Storke Plaza Illuminated With Food and Celebration

Students gathered at Storke Plaza to celebrate the Lunar New Year. The event provided food and featured music and dance performances.

Students gathered at Storke Plaza to celebrate the Lunar New Year. The event provided food and featured music and dance performances.

A wide array of East Asian dishes and traditional Chinese performance arts were featured at the Hong Kong Student Association’s ninth annual Lunar New Year Celebration at Storke Plaza on Thursday.

The event offered attendees various traditional dishes free of charge — from kimchi pancakes and kung pao chicken to spicy tofu and Mongolian beef — and all of it was alongside a colorful presentation of games, prizes and twilight performances of music and dance.

According to Ricky Thang, the president of HKSA and a fourth-year philosophy major and, the event’s purpose was held to usher in the Lunar New Year for students in a fairly traditional manner.

“What we want to do is accomplish an authentic East Asian feel, kind of like a street market with the food, the decorations and the music,” Thang said. “As you can tell, the music is outdated and that’s just the way we like it.”

While the Lunar New Year began Jan. 31, fourth-year communication major and HKSA Public Relations Chair Jessica Hu said the organization decided against hosting it on that day due to exam dates and family reunions.

“A lot of students had midterms last week, and a lot go back to their families on the actual Lunar New Year day,” Hu said.

Performers during the event included the Judo Club, Iaorana te Otea Polynesian Dance Team, a cappella group Naked Voices and the 2013 HKSA SingCon champion, Mengdi Wang and Friends.

In addition, the celebration saw special kung fu and traditional Chinese dance routines by the Sino West Kung Fu and Dance Team, which featured both child and adult performers dressed in brightly colored garb.

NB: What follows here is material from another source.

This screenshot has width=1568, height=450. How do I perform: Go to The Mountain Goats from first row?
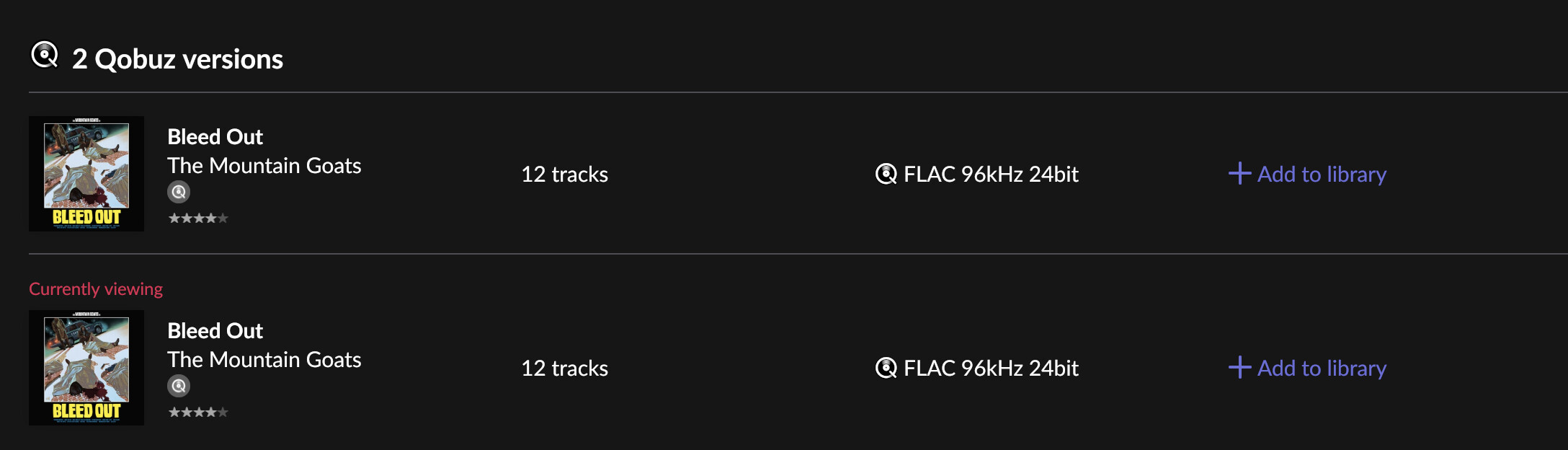coord(264,166)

According to Thang, the Sino West team provided a fun alternative to the typical dragon dances that occur during the Lunar New Year festivals.

“We went to the local Chinese school to see if they would do a dragon dance because that’s what they do every year. But then, this year they couldn’t do it; so one of my members just went driving around until he found a Chinese dance school … that’s how we ended up finding the Sino West Kung Fu and Dance Team.”

Several other UCSB organizations also came out for the event, including the Chinese Student Association, the Chinese Students and Scholars Association, the International Students Association, Seoul’d Out, the Taiwanese American Students Association (TASA) and the Taiwanese Students Association.

Ping Hsu, a fourth-year computer science major and TASA Vice President, said the organization chose to attend the event with the intention of both supporting the HKSA and reveling in Lunar New Year traditions.

“We have joint events with the HKSA all the time, so they invited us to be here for the Lunar New Year celebrations,” Hsu said. “We just want to promote Asian culture as a whole.”

Emily Hicks, a second-year Japanese major, said despite the business and packed nature of the event, the food offered drew her in and made her want to stay.

“I think the event is crowded, but it’s fun. The food is really good,” Hicks said. “The kimchi pancakes are good, and they had a really good tofu thing.”

Second-year sociology and feminist studies double major Ricardo Duarte said the celebration’s lights, atmosphere and liveliness as a whole made the event enjoyable.

“This event is poppin’,” Duarte said.